*** Begin section ***

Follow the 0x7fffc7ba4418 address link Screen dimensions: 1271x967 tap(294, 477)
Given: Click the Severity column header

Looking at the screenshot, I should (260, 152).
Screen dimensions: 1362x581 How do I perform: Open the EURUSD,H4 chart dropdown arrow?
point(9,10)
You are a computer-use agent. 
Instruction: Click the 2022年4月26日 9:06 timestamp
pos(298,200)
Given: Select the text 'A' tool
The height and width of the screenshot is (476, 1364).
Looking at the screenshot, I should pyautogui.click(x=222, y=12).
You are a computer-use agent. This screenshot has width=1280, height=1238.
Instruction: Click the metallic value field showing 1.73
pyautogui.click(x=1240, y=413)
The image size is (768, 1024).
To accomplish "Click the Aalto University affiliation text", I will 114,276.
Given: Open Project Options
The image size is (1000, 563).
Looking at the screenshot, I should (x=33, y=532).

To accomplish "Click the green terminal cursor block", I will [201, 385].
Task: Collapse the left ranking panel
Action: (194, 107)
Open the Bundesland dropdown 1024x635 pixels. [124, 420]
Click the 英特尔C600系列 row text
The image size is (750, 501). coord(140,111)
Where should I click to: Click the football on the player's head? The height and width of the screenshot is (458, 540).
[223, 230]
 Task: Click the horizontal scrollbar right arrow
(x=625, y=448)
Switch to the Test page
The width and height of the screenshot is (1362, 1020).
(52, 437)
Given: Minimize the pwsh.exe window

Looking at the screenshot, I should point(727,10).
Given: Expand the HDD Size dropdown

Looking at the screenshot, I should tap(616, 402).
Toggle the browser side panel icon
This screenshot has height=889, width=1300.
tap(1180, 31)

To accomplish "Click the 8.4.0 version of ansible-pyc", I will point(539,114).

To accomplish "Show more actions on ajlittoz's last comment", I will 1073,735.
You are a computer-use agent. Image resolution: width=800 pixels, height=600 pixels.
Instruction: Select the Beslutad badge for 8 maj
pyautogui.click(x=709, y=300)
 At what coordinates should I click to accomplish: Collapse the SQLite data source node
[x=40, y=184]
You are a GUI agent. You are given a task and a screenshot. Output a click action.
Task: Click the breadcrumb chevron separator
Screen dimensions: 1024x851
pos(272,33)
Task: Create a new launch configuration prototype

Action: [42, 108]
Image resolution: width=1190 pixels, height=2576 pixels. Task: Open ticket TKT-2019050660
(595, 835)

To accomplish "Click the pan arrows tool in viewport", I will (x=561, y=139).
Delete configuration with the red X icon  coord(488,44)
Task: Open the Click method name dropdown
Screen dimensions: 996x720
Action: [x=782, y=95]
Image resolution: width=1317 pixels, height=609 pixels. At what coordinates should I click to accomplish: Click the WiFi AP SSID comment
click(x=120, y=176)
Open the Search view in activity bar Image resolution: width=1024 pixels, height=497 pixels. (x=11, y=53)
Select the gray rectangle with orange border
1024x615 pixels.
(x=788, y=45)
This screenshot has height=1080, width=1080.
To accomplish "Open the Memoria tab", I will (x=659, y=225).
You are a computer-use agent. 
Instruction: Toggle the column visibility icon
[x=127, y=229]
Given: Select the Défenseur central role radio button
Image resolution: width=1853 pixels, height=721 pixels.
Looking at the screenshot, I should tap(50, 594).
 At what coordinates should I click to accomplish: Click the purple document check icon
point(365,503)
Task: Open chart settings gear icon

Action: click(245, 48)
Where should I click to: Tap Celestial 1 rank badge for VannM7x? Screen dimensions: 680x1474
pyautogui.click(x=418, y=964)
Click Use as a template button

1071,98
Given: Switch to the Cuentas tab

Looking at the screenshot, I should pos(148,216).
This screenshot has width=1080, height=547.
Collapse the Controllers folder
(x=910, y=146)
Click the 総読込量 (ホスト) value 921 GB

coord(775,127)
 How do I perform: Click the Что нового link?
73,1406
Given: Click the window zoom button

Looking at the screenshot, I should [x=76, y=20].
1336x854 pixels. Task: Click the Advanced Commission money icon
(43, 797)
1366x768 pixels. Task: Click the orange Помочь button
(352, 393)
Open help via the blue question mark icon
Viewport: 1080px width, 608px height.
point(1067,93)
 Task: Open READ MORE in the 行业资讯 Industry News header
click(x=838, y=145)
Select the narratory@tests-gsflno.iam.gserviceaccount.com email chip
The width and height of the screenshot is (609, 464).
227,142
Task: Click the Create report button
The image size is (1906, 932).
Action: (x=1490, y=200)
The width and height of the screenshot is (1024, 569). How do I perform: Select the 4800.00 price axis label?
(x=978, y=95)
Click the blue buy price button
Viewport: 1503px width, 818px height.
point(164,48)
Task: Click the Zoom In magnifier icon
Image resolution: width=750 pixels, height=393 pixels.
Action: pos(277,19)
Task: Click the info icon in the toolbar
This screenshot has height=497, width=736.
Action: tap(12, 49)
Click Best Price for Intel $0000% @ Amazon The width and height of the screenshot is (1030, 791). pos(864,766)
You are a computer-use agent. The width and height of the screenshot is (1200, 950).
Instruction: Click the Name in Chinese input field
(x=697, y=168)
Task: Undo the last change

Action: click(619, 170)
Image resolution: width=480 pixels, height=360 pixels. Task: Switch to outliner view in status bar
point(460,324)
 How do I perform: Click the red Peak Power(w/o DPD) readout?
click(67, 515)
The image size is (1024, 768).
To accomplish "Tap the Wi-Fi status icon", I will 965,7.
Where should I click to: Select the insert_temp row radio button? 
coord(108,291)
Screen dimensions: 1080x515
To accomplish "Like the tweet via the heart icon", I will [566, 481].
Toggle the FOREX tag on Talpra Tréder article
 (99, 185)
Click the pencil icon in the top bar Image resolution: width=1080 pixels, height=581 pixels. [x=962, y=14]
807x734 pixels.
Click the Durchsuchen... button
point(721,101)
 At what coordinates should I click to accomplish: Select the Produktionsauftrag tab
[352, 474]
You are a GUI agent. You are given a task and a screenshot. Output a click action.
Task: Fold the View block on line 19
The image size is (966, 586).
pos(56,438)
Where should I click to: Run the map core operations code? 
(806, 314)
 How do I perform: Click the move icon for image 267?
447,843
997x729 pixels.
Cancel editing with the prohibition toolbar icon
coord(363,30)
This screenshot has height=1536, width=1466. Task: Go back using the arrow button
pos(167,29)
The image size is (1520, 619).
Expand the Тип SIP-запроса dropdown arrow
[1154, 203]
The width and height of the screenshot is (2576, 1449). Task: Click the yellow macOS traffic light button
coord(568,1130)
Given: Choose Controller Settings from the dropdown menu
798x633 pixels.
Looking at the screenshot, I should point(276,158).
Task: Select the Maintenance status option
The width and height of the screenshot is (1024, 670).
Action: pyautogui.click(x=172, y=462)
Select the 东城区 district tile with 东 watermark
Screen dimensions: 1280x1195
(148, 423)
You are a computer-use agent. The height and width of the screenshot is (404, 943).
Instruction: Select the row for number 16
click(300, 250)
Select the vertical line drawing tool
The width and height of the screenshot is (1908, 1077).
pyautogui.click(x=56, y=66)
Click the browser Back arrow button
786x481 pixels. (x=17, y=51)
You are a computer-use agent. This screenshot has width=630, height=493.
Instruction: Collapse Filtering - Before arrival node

*** End section ***

Problem –
Among the entries above, how many lines contain the string "computer"? Only the number should be given.

Result below –
7